Supported Research

In the last twenty years, considerable progress has been achieved in kidney transplantation. However, the life expectancy of transplanted kidneys has not increased as much as expected. In Canada, the percentage of kidneys from deceased donors that are still functional 5 years after transplant is only slightly above 80%. In other words, young patients transplanted today may need 2, 3 or even more grafts during their lifetime. Adequate graft survival would be that once a patient receives a kidney, he or she will die with this graft functioning. Given that each year in dialysis costs over $50,000 dollars more than a year with a functioning transplant, there is a clear economic incentive to improve graft survival.

Premature graft loss is most often due to late rejection, which is caused by anti-HLA antibodies. Although many agents have been tested to treat antibody-mediated rejection, so far none of them has been very successful. Once the patient develops these antibodies, he or she is somewhat ‘vaccinated’ against the graft. To improve outcomes, we need to block the immune system at a checkpoint before antibody generation.

The purpose of the proposed research is to better understand how innate immune cells called dendritic cells can instruct specialized T cells called follicular helper cells to interact with B cells that produce anti-HLA antibodies. We previously described that dendritic cells can invade the graft slowly in patients following transplantation, and that they are in close contact with activated T cells. More recently, we confirmed that patients with class II anti-HLA antibodies have a predominance of follicular T cells in their blood and in their kidney biopsy, that was not observed with class I anti-HLAs. We now want to better characterize this dendritic cell – T cell interaction in humans in vitro and in vivo. In particular, we want to determine whether specific inhibition of cytokines involved in the dendritic cells – follicular T cells crosstalk can prevent donor-specific antibody formation by human B cells. The hope is to find an immunological target(s) (single or in combination) that will block the pathway to antibody formation before the process reaches the B cells checkpoint. Some cytokine candidates, such as anti-IL21, are already in development for other diseases. Moreover, this work will clarify whether inhibition of follicular helper cell generation seems an interesting target for class II anti-HLA only, or also for class I anti-HLAs.

Biography
Dr. Sacha De Serres is a new investigator at Laval University. He obtained his M.D. at Université de Montréal and trained in Internal Medicine and Nephrology at Laval University. He then completed a KRESCENT Post-Doctoral Fellowship in Transplantation Immunology at the Brigham and Women’s Hospital at Harvard University in Boston. Dr. De Serres’ research focuses on the innate immunity in transplantation.

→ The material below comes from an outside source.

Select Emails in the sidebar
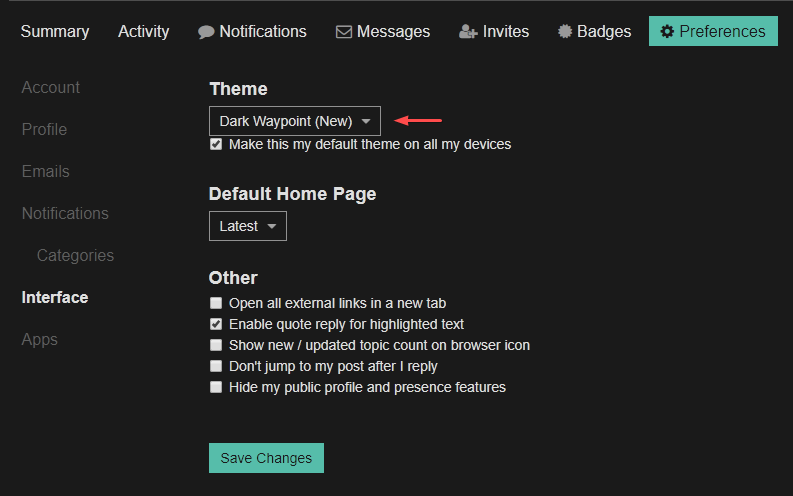 pyautogui.click(x=46, y=172)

The aim of his project is to study the interaction between two specific type of cells, the dendritic cells and the follicular helper T cells, during kidney rejection. More precisely, Dr. De Serres’ aim is to decipher how these cells instruct the B cells to produce antibodies against the graft. Dr. De Serres’ hope is that this knowledge will help to individualize immunosuppressive therapy and thus reduce the side effects of the anti-rejection drugs. It should also help to develop better treatments for chronic rejection, which will ultimately increase the life expectancy of the transplanted kidneys. These tools might prove beneficial not only to kidney transplant recipients, but eventually to the recipients of other organs.